Included in these new property acquisitions is a new home in La Jolla. The four bedroom, four-and-one-half bath home spans nearly 5,000 square feet and is in a prime location for everyone in the family. "One of the most famous surf beaches is just a two minute walk. It is called Wind and Sea. "The home is also a great gateway to play golf with Torrey Pines just eight miles north and family friendly venues like Sea World, Legoland, the Zoo, and Disney are all within a short drive. When you look at the whole package this makes for a sensational whole family getaway," said Mekelburg.

"It effectively pulls off three critical areas for us," said Vaka. "One, the home is spectacular. Two, it is very close, about five homes, not five blocks, down to the beach. And third, it is within walking distance for a couple to go down to La Jolla Cove and enjoy the town."

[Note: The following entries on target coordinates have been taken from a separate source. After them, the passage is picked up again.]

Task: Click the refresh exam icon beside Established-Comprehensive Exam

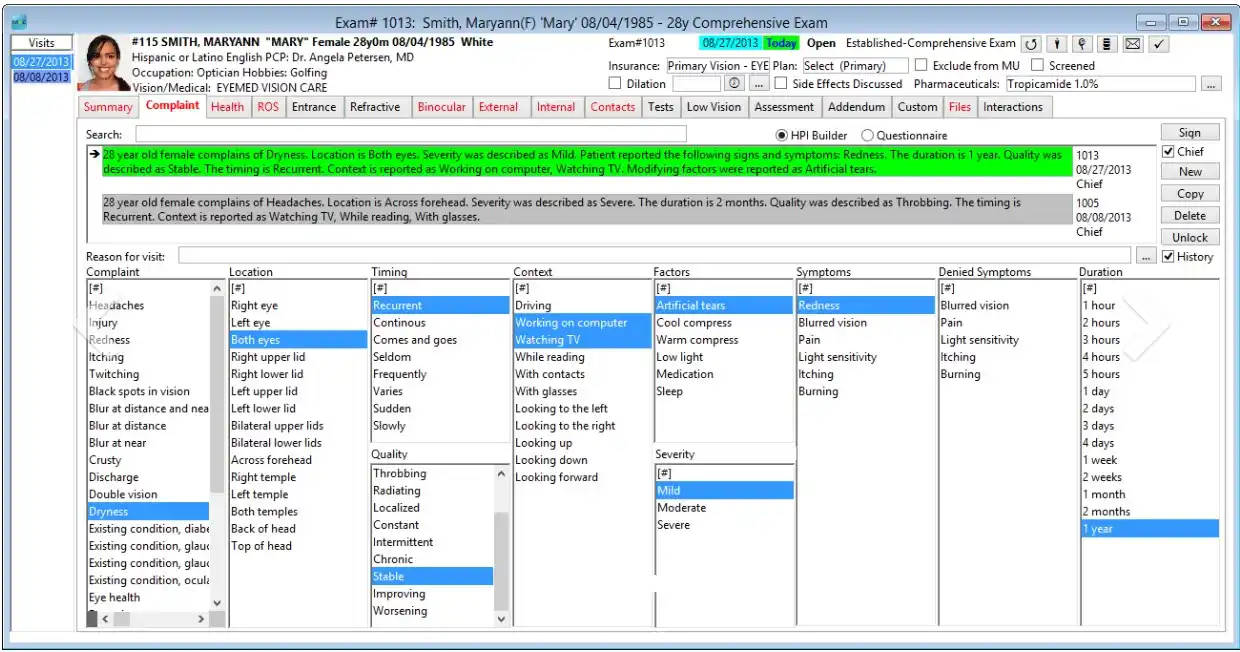Action: point(1030,44)
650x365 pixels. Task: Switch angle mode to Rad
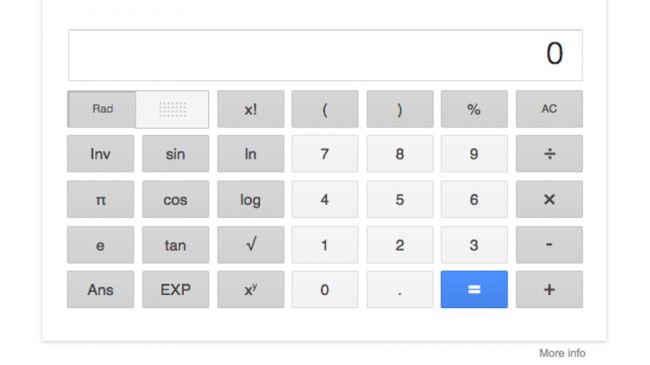102,109
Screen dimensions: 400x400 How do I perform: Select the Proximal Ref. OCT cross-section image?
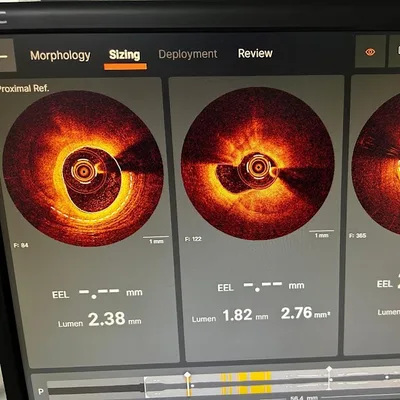coord(83,168)
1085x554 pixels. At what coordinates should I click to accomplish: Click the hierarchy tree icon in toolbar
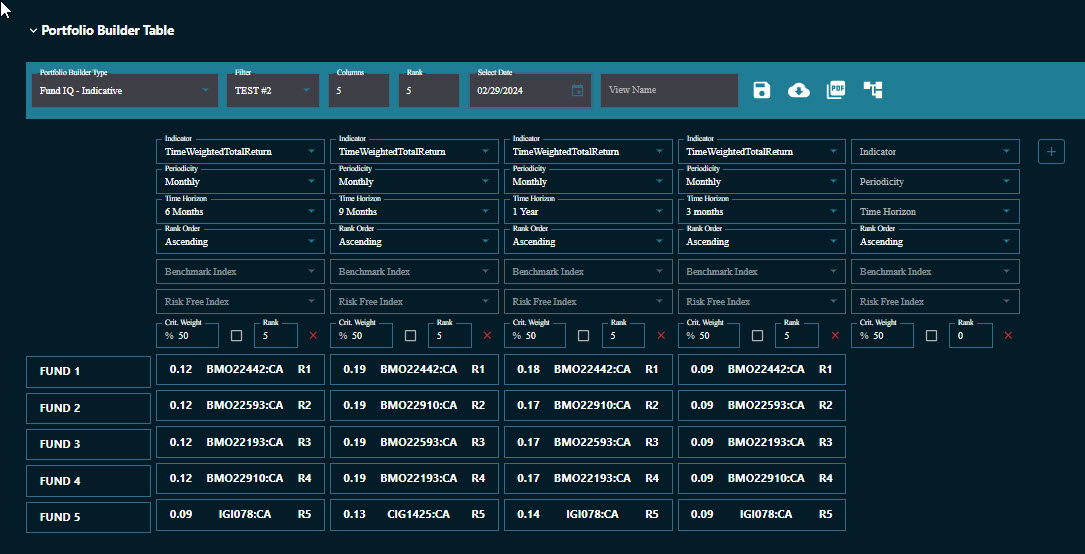(x=873, y=90)
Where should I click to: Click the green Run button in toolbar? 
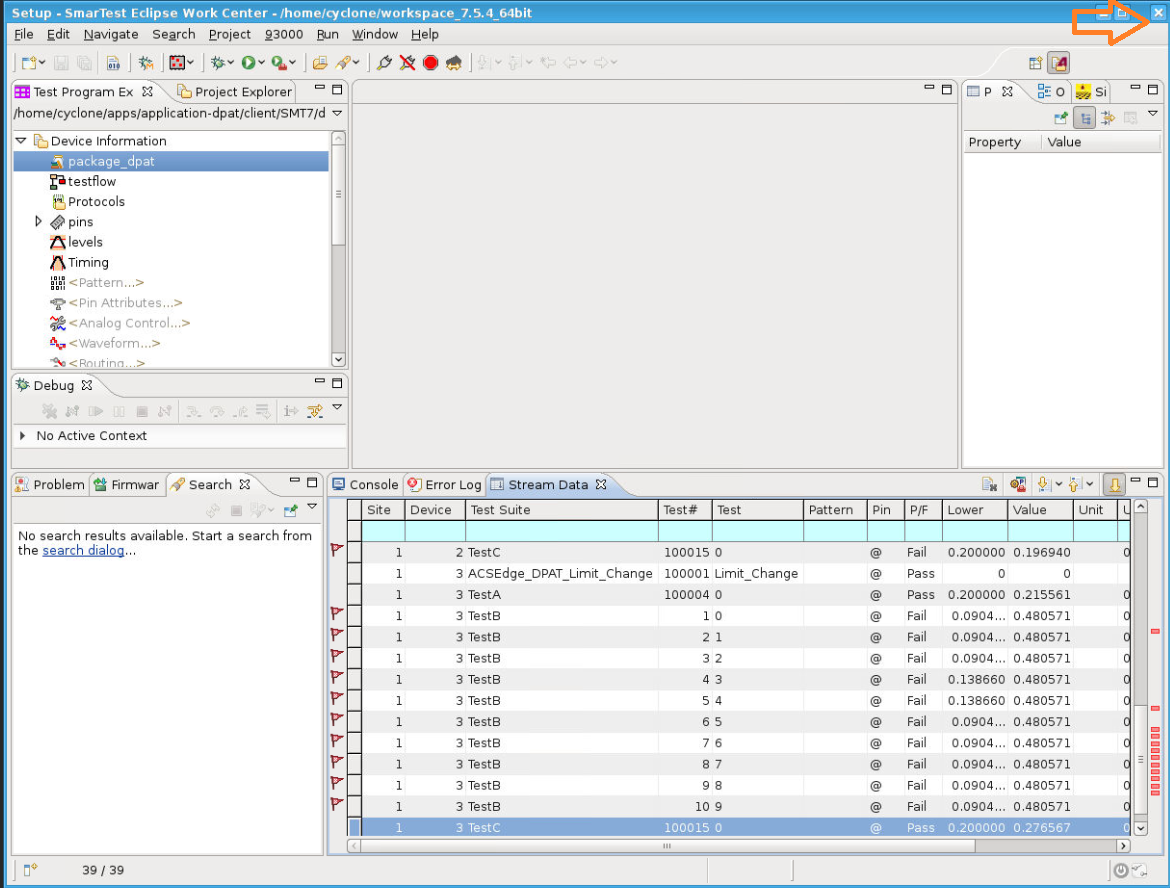pyautogui.click(x=248, y=63)
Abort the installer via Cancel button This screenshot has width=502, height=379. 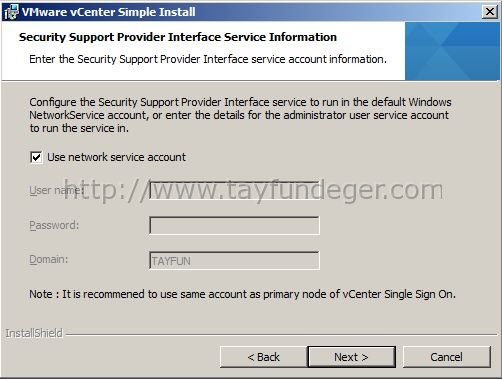[447, 357]
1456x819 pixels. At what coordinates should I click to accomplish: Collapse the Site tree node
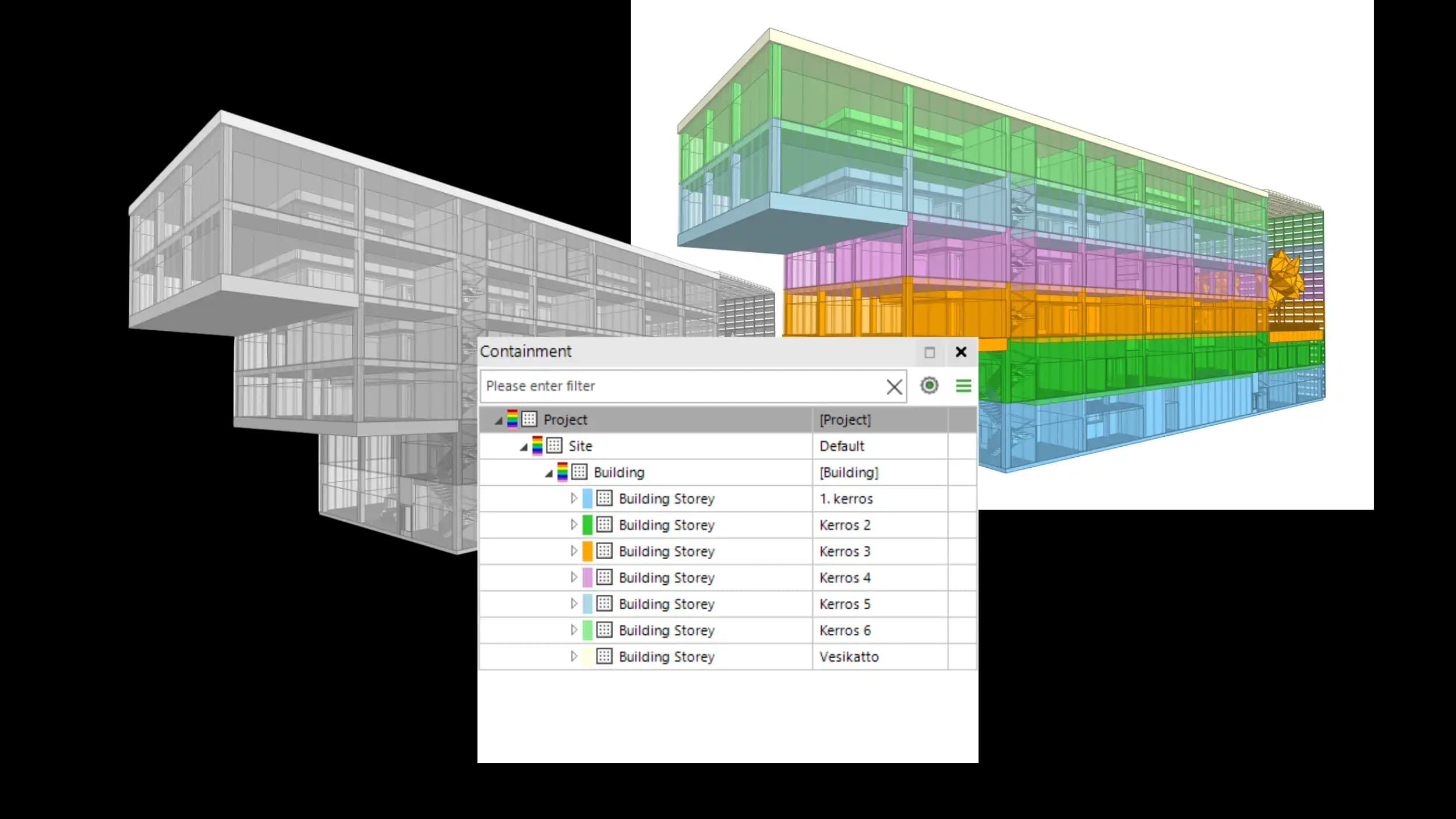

"We have had more and more interest from West Coast families and have been intent on adding a West Coast presence in three different areas," continued Vaka. "One would be the San Francisco and Napa region, the second would be Southern California, which the La Jolla property addresses, and Hawaii to name a few on the short list."

For those with a sharp eye, the new La Jolla home is in fact a former Lusso Collection property. When talking about acquiring the property, Vaka stated, "The reality is that an opportunity arose through the Lusso Collection transition that made sense to us and is a great opportunity economically."

The La Jolla, California acquisition isn't the end of the company's real estate announcements as several more are on the list. "We have things in the works but until it is finally signed, it is never a done deal," Mekelburg said. "We pride ourselves on making smart financial decisions and won't add a home to the portfolio unless it makes sense."

It only makes sense. After all, Equity Estates is looking for appreciating luxury residences.